Almost 17 million babies under the age of one live in areas where air pollution is at least six times higher than international limits, causing them to breathe toxic air and potentially putting their brain development at risk, according to a new UNICEF paper released today. More than three-quarters of these young children – 12 million – live in South Asia.
‘Danger in the Air: How air pollution can affect brain development in young children’ notes that breathing in particulate air pollution can damage brain tissue and undermine cognitive development – with lifelong implications and setbacks.
“Not only do pollutants harm babies’ developing lungs – they can permanently damage their developing brains – and, thus, their futures,” said UNICEF Executive Director Anthony Lake. “Protecting children from air pollution not only benefits children. It is also benefits their societies – realized in reduced health care costs, increased productivity and a safer, cleaner environment for everyone.”
Satellite imagery reveals that South Asia has the largest proportion of babies living in the worst-affected areas, with 12.2 million babies residing where outdoor air pollution exceeds six times international limits set by the World Health Organization. The East Asia and Pacific region is home to some 4.3 million babies living in areas that exceed six times the limit.
The paper shows that air pollution, like inadequate nutrition and stimulation, and exposure to violence during the critical first 1,000 days of life, can impact children’s early childhood development by affecting their growing brains:
· Ultrafine pollution particles are so small that they can enter the blood stream, travel to the brain, and damage the blood-brain barrier, which can cause neuro-inflammation.
· Some pollution particles, such as ultrafine magnetite, can enter the body through the olfactory nerve and the gut, and, due to their magnetic charge, create oxidative stress – which is known to cause neurodegenerative diseases.
· Other types of pollution particles, such as polycyclic aromatic hydrocarbons, can damage areas in the brain that are critical in helping neurons communicate, the foundation for children’s learning and development.
· A young child’s brain is especially vulnerable because it can be damaged by a smaller dosage of toxic chemicals, compared to an adult’s brain. Children are also highly vulnerable to air pollution because they breathe more rapidly and also because their physical defences and immunities are not fully developed.
The paper outlines urgent steps to reduce the impact of air pollution on babies’ growing brains, including immediate steps parents can take to reduce children’s exposure in the home to harmful fumes produced by tobacco products, cook stoves and heating fires:
· Reduce air pollution by investing in cleaner, renewable sources of energy to replace fossil fuel combustion; provide affordable access to public transport; increase green spaces in urban areas; and provide better waste management options to prevent open burning of harmful chemicals.
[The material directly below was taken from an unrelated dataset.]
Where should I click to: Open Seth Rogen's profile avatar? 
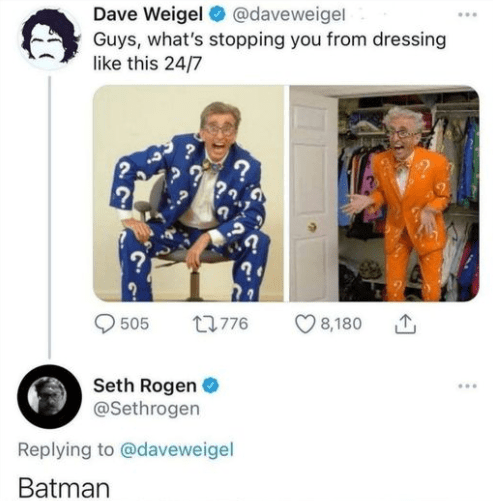[49, 397]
· Reduce children’s exposure to pollutants by making it feasible for children to travel during times of the day when air pollution is lower; provide appropriately fitting air filtration masks in extreme cases; and create smart urban planning so that major sources of pollution are not located near schools, clinics or hospitals.
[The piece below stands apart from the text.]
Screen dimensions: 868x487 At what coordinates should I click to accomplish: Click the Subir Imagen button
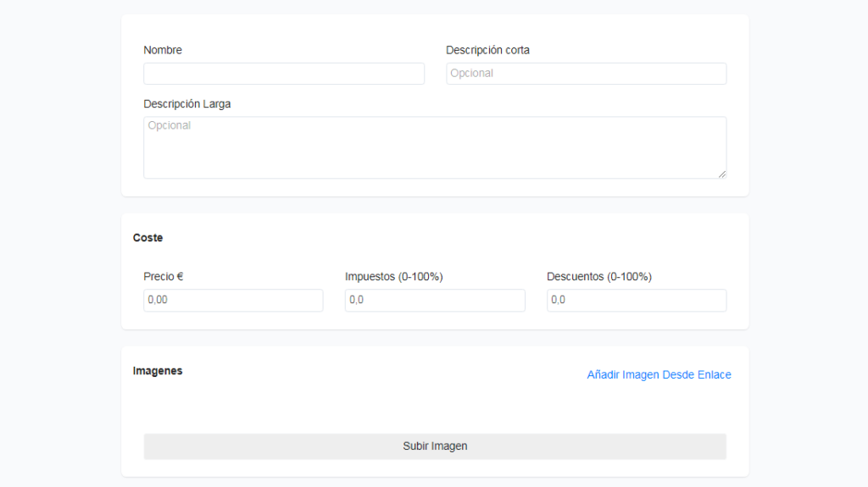click(435, 446)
· Improve children’s overall health to improve their resilience. This includes the prevention and treatment of pneumonia, as well as the promotion of exclusive breastfeeding and good nutrition.
· Improve knowledge and monitoring of air pollution. Reducing children’s exposure to pollutants and the sources of air pollution begins with understanding the quality of air they are breathing in the first place.
“No child should have to breathe dangerously polluted air – and no society can afford to ignore air pollution,” said Lake.